Tambuwal, according to a statement by his Special Adviser (Media), Abubakar Shekara, said restructuring could only be done by constitution amendments.

He said, “As it were at the moment, whatever you are going to do about the constitution, has been prescribed by the constitution, how you are going to do it, the Grundnorm” he said pointing out that “the constitution has prescribed how a word in that constitution is going to be amended

“Except of course we are saying we are going to jettison the National Assembly and the State Assemblies, in getting it done, which is not possible.

“You can only do that through the introduction of bills at the National Assembly, debates at the National Assembly, public hearings and getting the concurrence of the 36 States Houses of Assembly.”

The governor said that former Presidents Olusegun Obasanjo and Goodluck Jonathan’s constitutional conferences failed because their resolutions were not translated into legislation.

He said, “So you cannot go outside of the constitution to amend the constitution, so we better came to terms with this realisation and agree to come together and agree on how best we can work together to achieve what the nation desires.
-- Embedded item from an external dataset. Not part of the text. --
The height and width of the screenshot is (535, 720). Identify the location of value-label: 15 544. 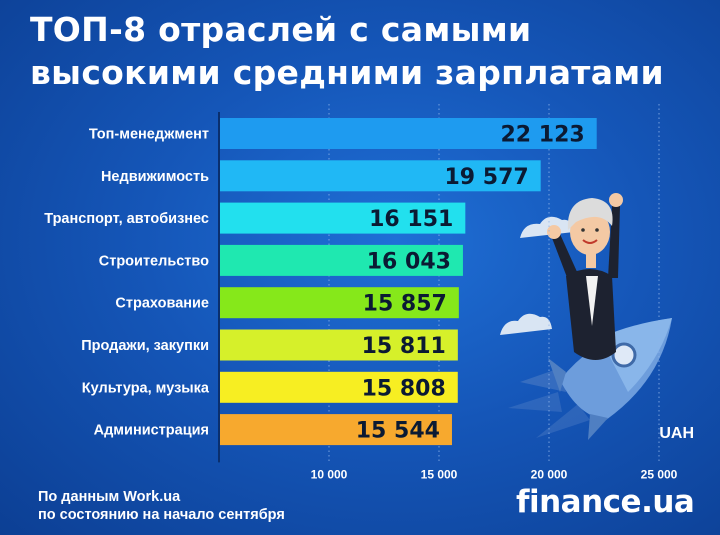
(398, 432).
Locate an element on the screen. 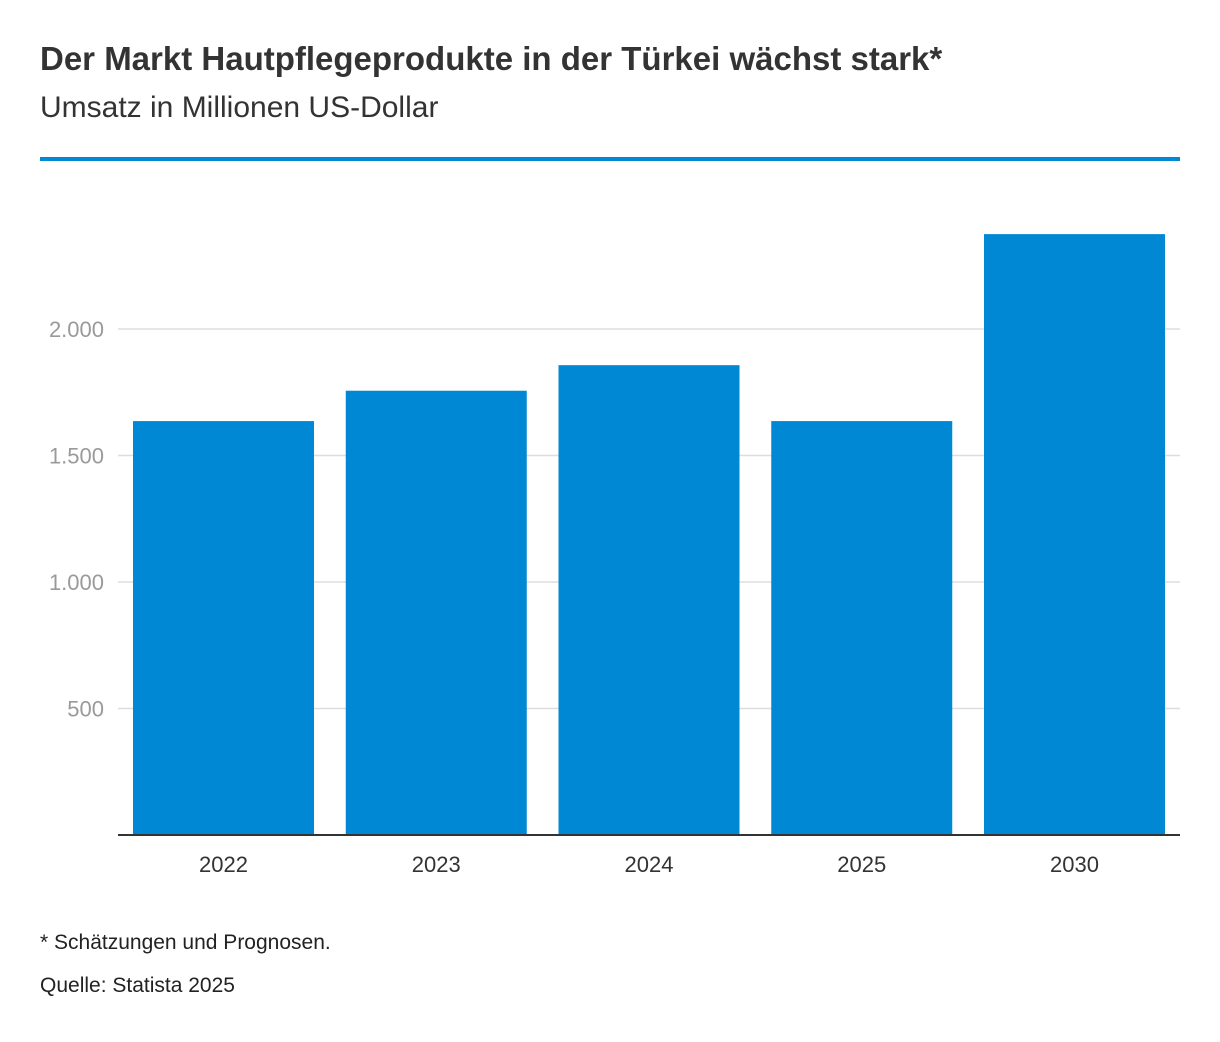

“In that effort that we made, we attempted to reduce the items we have in the exclusive legislative list and move them to the concurrent legislative list, things like power, power generation and distribution, railway and a host of others to move them because we realised their importance to sub-national development.

“Because as it is today you have to get the permission of the federal government to generate, transmit and distribute power, but if you amend the constitution and move that item to the concurrent legislative list, a state like Sokoto may begin the process of establishing a solar plant with capacity to generate say 20 – 30 Megawatts of electricity and set up another hydro plant and have a mix of power generation that can generate up to 60 Megawatts of electricity enough to power the entire state.
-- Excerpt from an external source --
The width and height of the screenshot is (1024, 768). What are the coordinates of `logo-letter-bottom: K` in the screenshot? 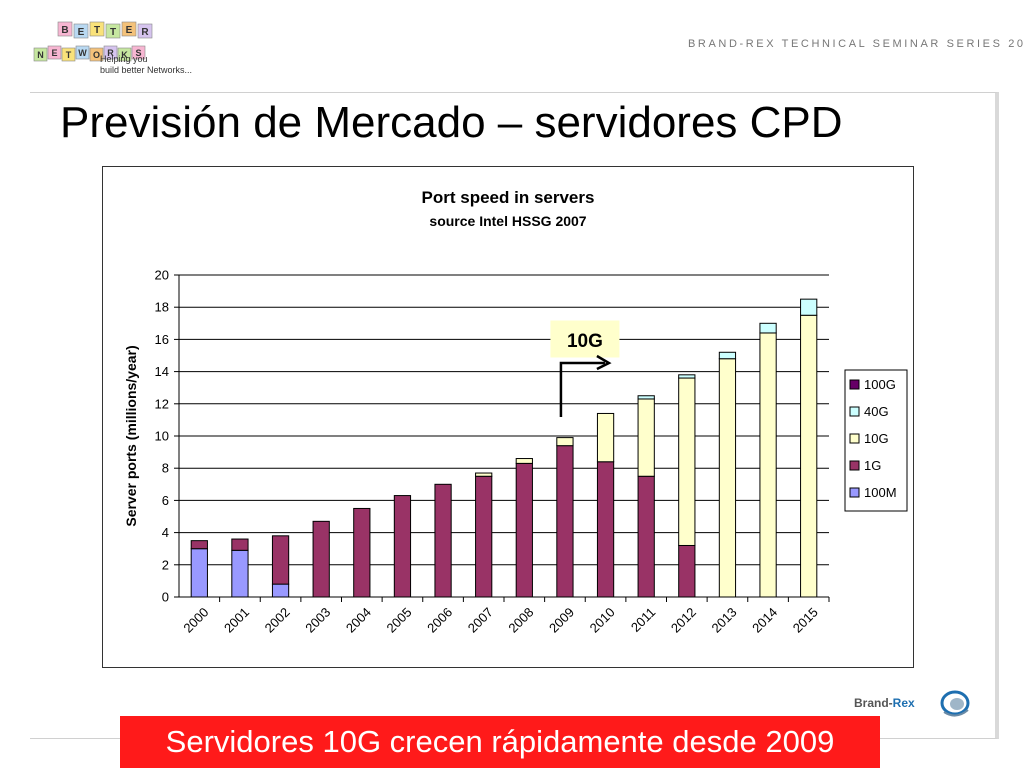 It's located at (124, 55).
“So also with railways, if you take it off the exclusive legislative list, states or zones in terms of the 6 geopolitical zones that we have in the country, may come together and establish railway for their people.

“We also removed policing from the exclusive legislative list to the concurrent legislative list, which would have allowed states by now to have state police but as it is now you cannot have state police without constitutional amendment.

“What we did then was a multifaceted approach to address the lists of challenges Nigeria was facing as at that time in terms of security, power, central and general development.

“Even by removing the issues that had to do with basic education and primary healthcare from chapter 2 that is not justiceable to chapter 4 that is, were landmark decisions that were all made by the 7th House of Representatives to make things easy and possible for implementation by sub-national and federal governments.”